A greedy problem for the mentally retarded. You can choose the lowest number among all the nodes you can reach each time. The time complexity of directly enumerating to find the minimum number is O ( n 3 ) O(n^3) O(n3). But this question is for n ⩽ 500 n\leqslant 500 n ⩽ 500 to be honest, I'm not very good at Sister Li, because we actually have O ( ( n + m ) log n ) O((n+m)\log n) O((n+m)logn): just change the bfs queue to the minimum heap.
4003
TSP
Directly from 1 1 Starting from point 1, we always take the shortest side we can take every time, which is greedy and complex O ( n 2 ) O(n^2) O(n2), obviously this is a wrong greed, and its solution can get 54 points.
If you don't 1 1 Start from point 1, but enumerate the starting points and run the algorithm n n n times, take the optimal solution, you can get 69-72 points.

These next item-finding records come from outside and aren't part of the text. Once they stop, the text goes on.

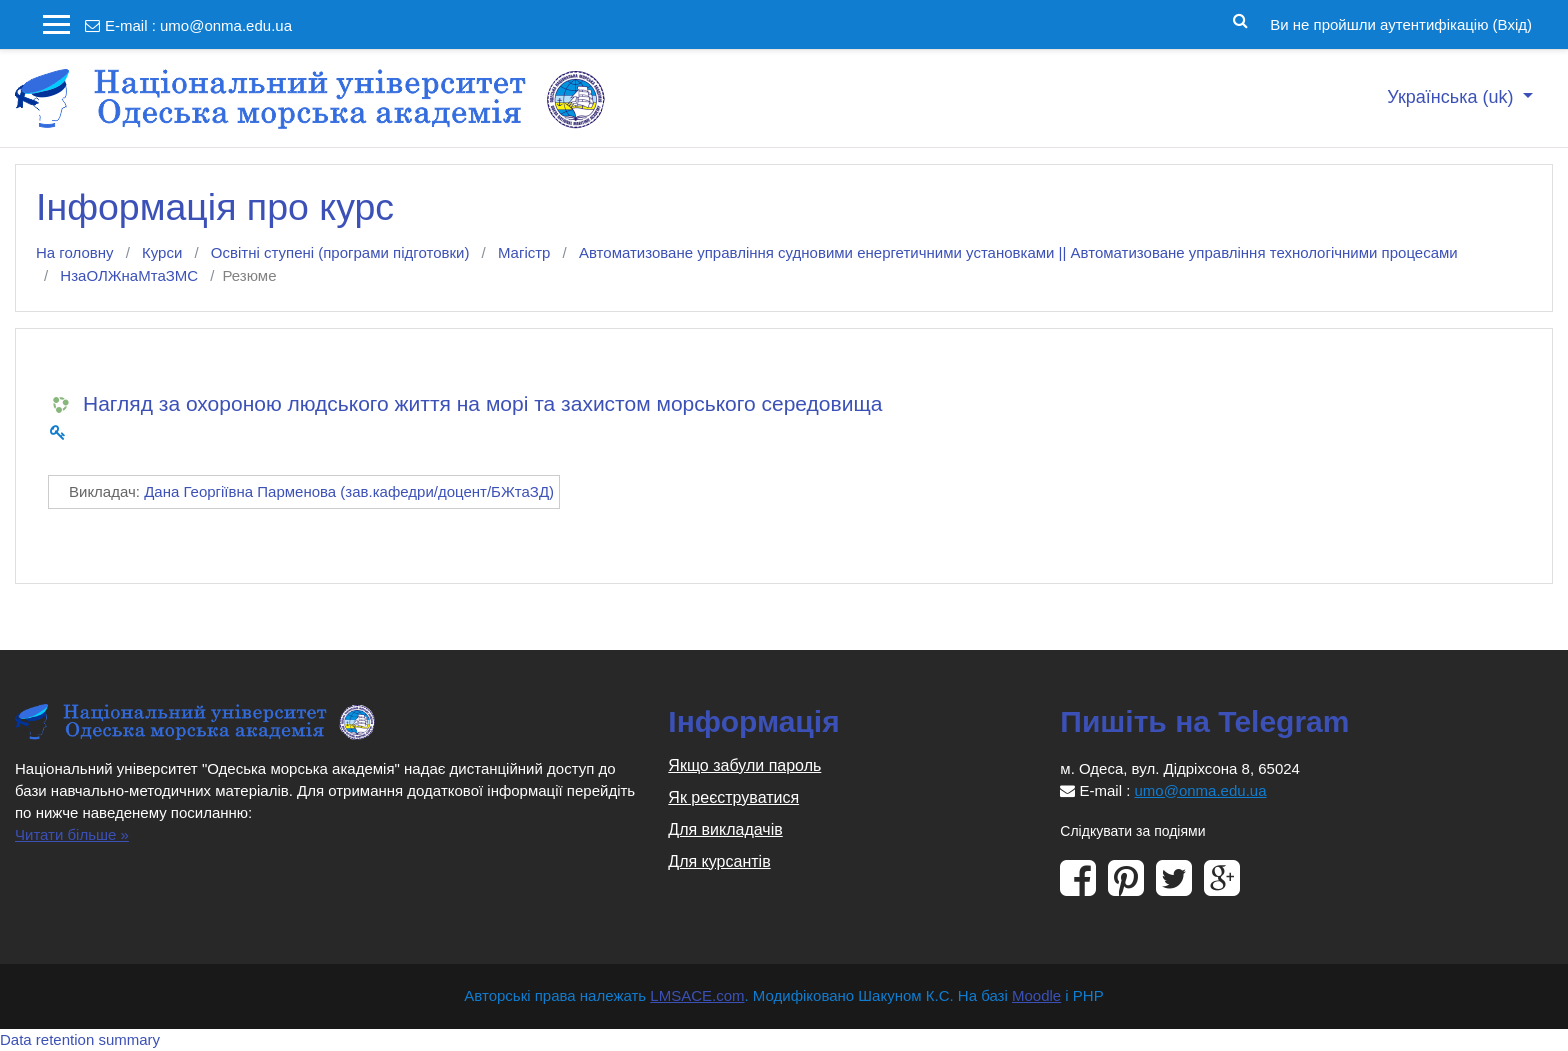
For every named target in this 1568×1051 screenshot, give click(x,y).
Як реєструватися (733, 797)
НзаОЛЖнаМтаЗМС (129, 275)
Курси (162, 252)
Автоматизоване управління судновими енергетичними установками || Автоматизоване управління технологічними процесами (1018, 252)
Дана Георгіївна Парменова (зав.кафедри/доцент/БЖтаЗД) (349, 491)
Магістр (524, 252)
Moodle (1036, 995)
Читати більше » (72, 834)
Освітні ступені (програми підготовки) (340, 252)
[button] (1240, 19)
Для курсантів (719, 861)
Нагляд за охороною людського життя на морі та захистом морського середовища (482, 403)
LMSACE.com (697, 995)
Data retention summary (80, 1039)
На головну (75, 252)
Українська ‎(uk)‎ (1452, 97)
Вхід (1512, 24)
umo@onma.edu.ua (226, 25)
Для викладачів (725, 829)
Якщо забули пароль (744, 765)
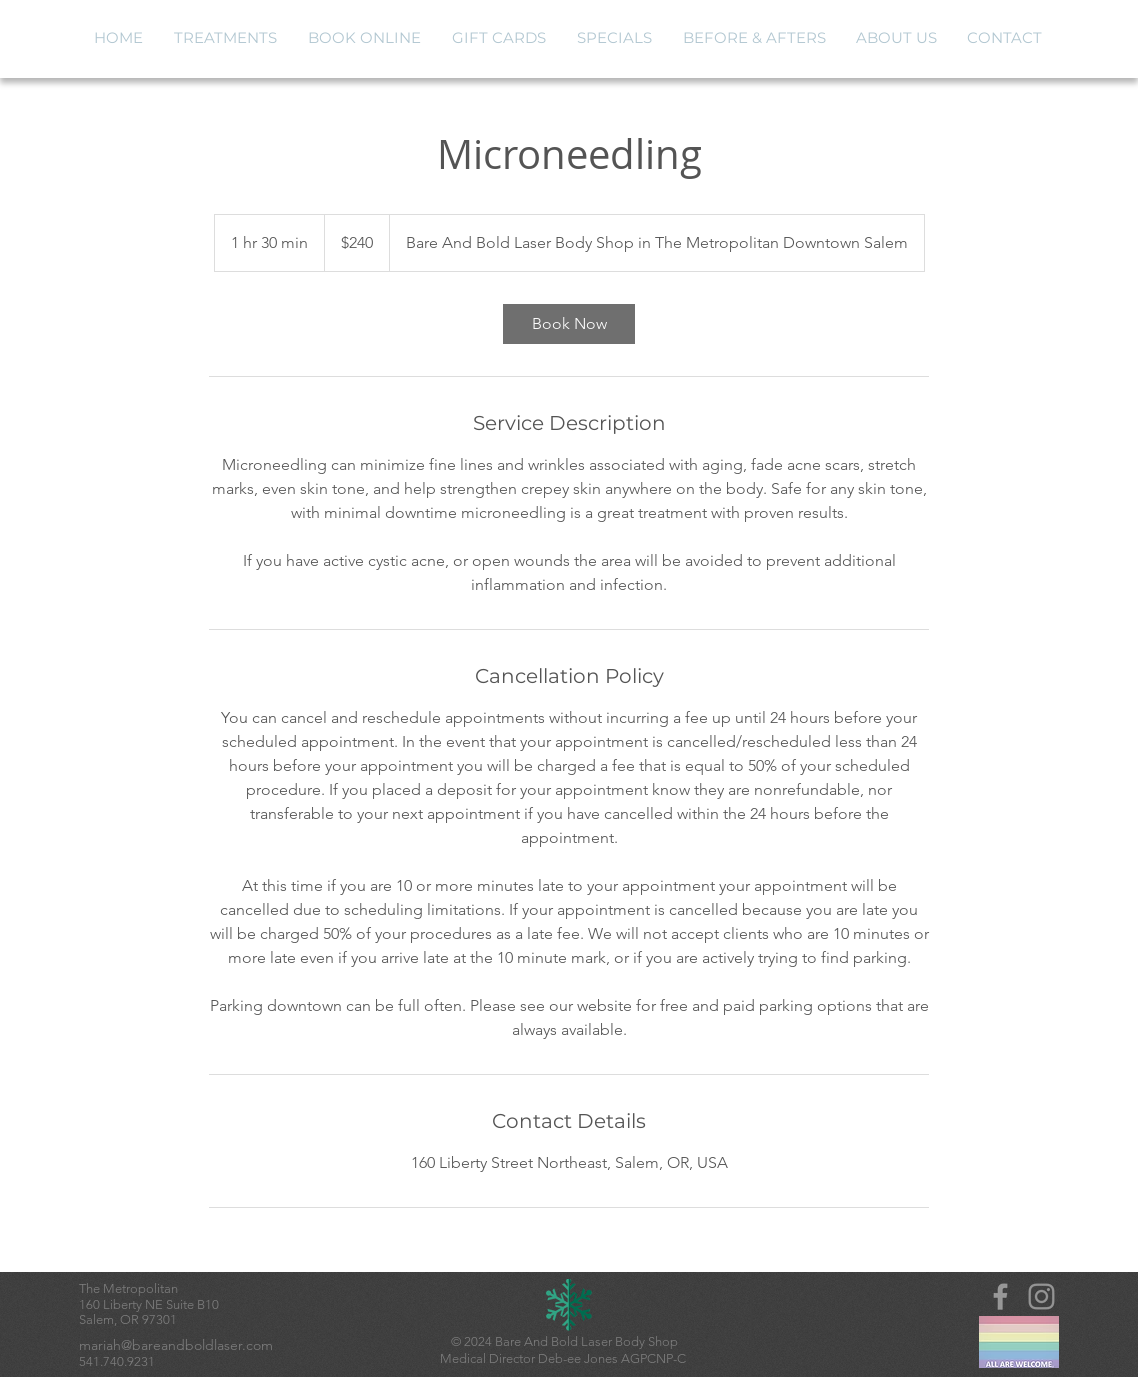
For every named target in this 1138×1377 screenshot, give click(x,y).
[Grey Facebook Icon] (1000, 1296)
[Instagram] (1041, 1296)
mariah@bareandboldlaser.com (176, 1345)
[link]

Let's not talk about the algorithms with higher scores. There are simulated annealing, ant colony, genetics and so on. Some people fooled around and took 87. Study online by yourself.
I fooled around, took 81 and played other games. One night I dreamed that two monsters scored 90 points. I woke up and saw if I found it.